東日本大震災後に知的障がい者たちが居場所をなくしてしまった経験から、親たちが集まり問題解決するために生まれた「本吉絆つながりたい」というグループが気仙沼の本吉地区あります。メルマガ『ジャーナリスティックなやさしい未来』の著者でジャーナリストの引地達也さんは、このグループの成り立ちと目指す未来へ立ちふさがる課題には、現代日本の地域福祉が抱える問題が詰まっていると指摘しています。

本吉の「つながりたい」思いが目指すつながる未来

ここ数年は東日本大震災が発生した3月11日を前に被災地を訪れるのが恒例になっている。もう少し行き来したいと思いながらも、現状の仕事量ではなかなか難しいが、その仕事にも少し絡んでの訪問になりつつあるのも少し嬉しい。
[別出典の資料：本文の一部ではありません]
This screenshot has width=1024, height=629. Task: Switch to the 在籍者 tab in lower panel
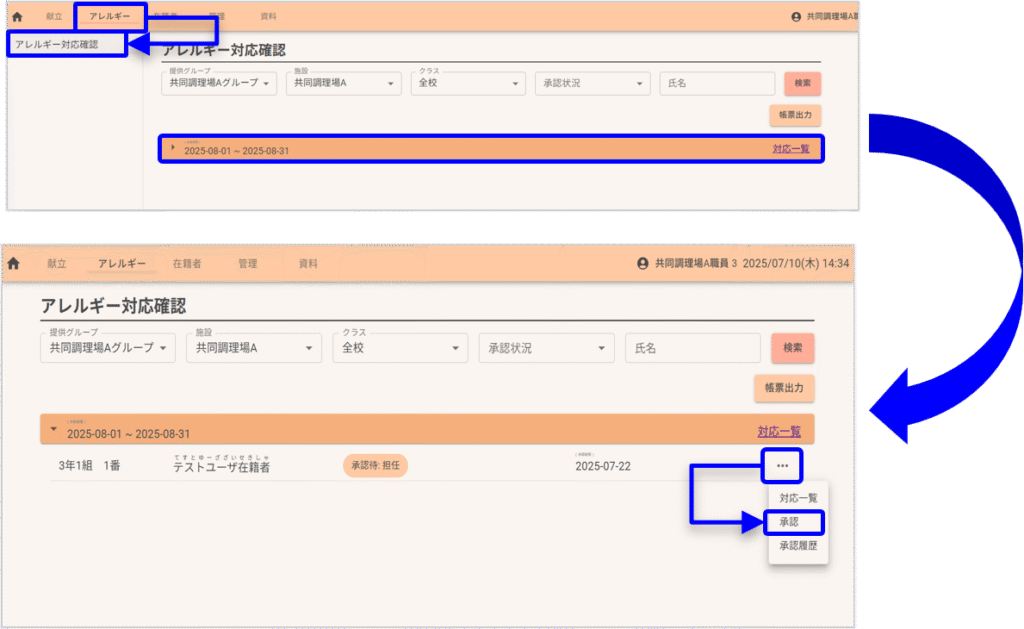click(x=187, y=264)
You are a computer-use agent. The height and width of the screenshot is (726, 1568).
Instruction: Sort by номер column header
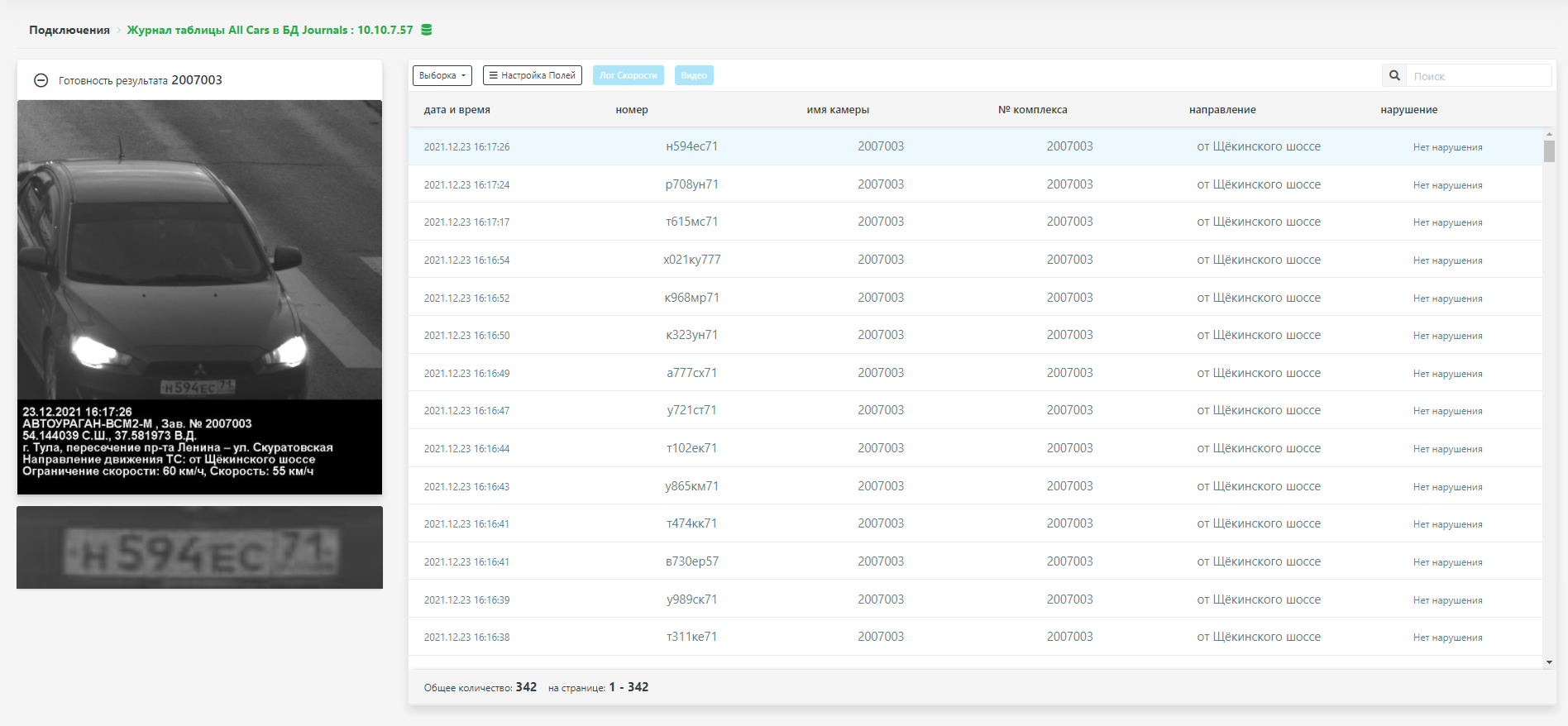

そして、震災以降、1人の市民としてかかわってきた被災地とのつながりは、最近は福祉事業を実践し、福祉領域が研究のテーマになっている私にとって、それは確実に新しい目線での新しい発見があることに驚いている。今まで見落としてきた地域福祉の課題が、福祉を知れば浮かび上がってくるのだ。

宮城県気仙沼市本吉地区の知的障がい者の母親のグループ「本吉絆つながりたい」との震災後からのコミュニケーションは、だんだんと深いところでシンクロしてくるような感覚であり、それは福祉の課題や地域課題を照射するメッセージとなって私の中に響いてくる。

気仙沼市本吉地区は気仙沼市南部の沿岸部から内陸にかけての地域で、平成の市町村合併で気仙沼市に編入されるまでは、本吉町として機能しており、現在も住民は「気仙沼市」にしっくりきていない様子だ。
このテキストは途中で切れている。